Igor Stravinsky • Born in St. Petersburg, Russia • Originally studied law. • Started music lessons at age 21 with Rimsky-Korsakov. • Learned techniques in orchestration. • 1910 – moved to Paris. • Produced works for Ballets Russes (Serge Diaghilev) • Polyrhythms, bitonality, ostinato (repeated patterns). • Firebird, The Rite of Spring, Petrushka.
More on Stravinsky • Influenced by Jazz. • Later music in Neo-Classical style (Pulcinella) • Wrote a Mass and an opera called, The Rake’s Progress • Started writing music for films. • Twelve-tone music included an elegy for JFK, and a Requiem (in anticipation of his own death). • Highly rhythmic, unusual orchestration, original harmony (often with two tonal centers).
Expressionism • Artistic movement rooted in Germany, Norway and Vienna. • Klimt and Kokoschka – artists • Schoenberg, Berg, Webern – composers • Focus on inner states of being and evocation of extreme emotions (anguish, fear, hatred and death).
Arnold Schoenberg • Born in Vienna to Orthodox Jewish family. • Felt that tonality had outlived its usefulness. • Wrote atonal music. • Stopped writing during WWI. • Twelve-tone music offered a unifying principle to atonal music. • Variations for Orchestra, Moses and Aaron (opera). • Fired when Nazis took over and fled to USA.
Alban Berg • Both students of Schoenberg. • Berg’s opera, Wozzeck, is the first atonal Expressionist opera (a masterpiece of 20th Century music). • Shows his view of war. • Berg uses strict forms (sonata, rondo, fugue, symmetry).
Anton Webern • Student of Schoenberg • Link to first stages of Modernism. • Minimalism – everything was understated and there is never an extra note. • Wrote detailed instructions in his scores. • Short pieces (1-10 minutes). • Studied Renaissance music and used imitative counterpoint.
Bela Bartok • Hungarian composer influenced by the nationalist movement. • Toured Europe recording and notating folk music of various cultures (ethnomusicology). • Known for piano music and string quartets. • Music of other cultures influenced his music.
Dmitri Shostakovich • Russian composer who lived most of his life under Soviet Communism. • Music of Soviet Union was supposed to represent the policies of the state. • Fought for creative freedom against demands of a totalitarian state. • Composed 15 symphonies & 15 string quartets. • Musical “signature” in his music.
Benjamin Britten • English composer. • Child prodigy.
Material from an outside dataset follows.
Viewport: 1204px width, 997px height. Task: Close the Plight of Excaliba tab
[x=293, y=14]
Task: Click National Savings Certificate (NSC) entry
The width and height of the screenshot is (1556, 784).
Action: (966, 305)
Began composing at 5. • The Young Person’s Guide to the Orchestra • Operas – Peter Grimes, Billy Budd, Gloriana, The Turn of the Screw. • War Requiem – written for dedication of new cathedral in Coventry that was destroyed in WWII. • Mixed old with new (Latin text with poems by Wilfred Owen).
American Composers • William Billings – psalms and choral music. • Lowell Mason – Hymns and music education. • Mostly influenced by European music. • Inner turmoil – Civil War, Reconstruction • Shape-notes • Spirituals • Jazz
Charles Ives • First American Modernist composer (avant-garde). • Insurance salesman who composed in spare time. • Experimental in his ideas of music. • Wrote music in two keys at the same time. • The Unanswered Question (Two ensembles play two different songs at the same time.) • Patriotic music.
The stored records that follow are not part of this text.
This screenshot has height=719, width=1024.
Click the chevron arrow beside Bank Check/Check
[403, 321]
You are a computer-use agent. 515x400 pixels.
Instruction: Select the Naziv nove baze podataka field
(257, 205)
Aaron Copland • Much more mainstream composer than Ives. • Studied composition in Europe with Nadia Boulanger (most famous composition teacher of the 20th Century). • Wrote in an American style by drawing on jazz. • Ballets – Billy the Kid, Rodeo • Appalachian Spring & Fanfare for the Common Man
George Gershwin • Composed popular songs and jazz pianist. • Also wrote classical pieces. • Rhapsody in Blue, An American in Paris, Porgy and Bess (opera). • Wrote musical plays with brother, Ira. • Died at age 38 of brain tumor.
Leonard Bernstein • Continued blending popular and classical styles. • Conductor of New York Philharmonic. • Musicals – On the Town, Candide, Wonderful Town, West Side Story • Choral music and symphonic music.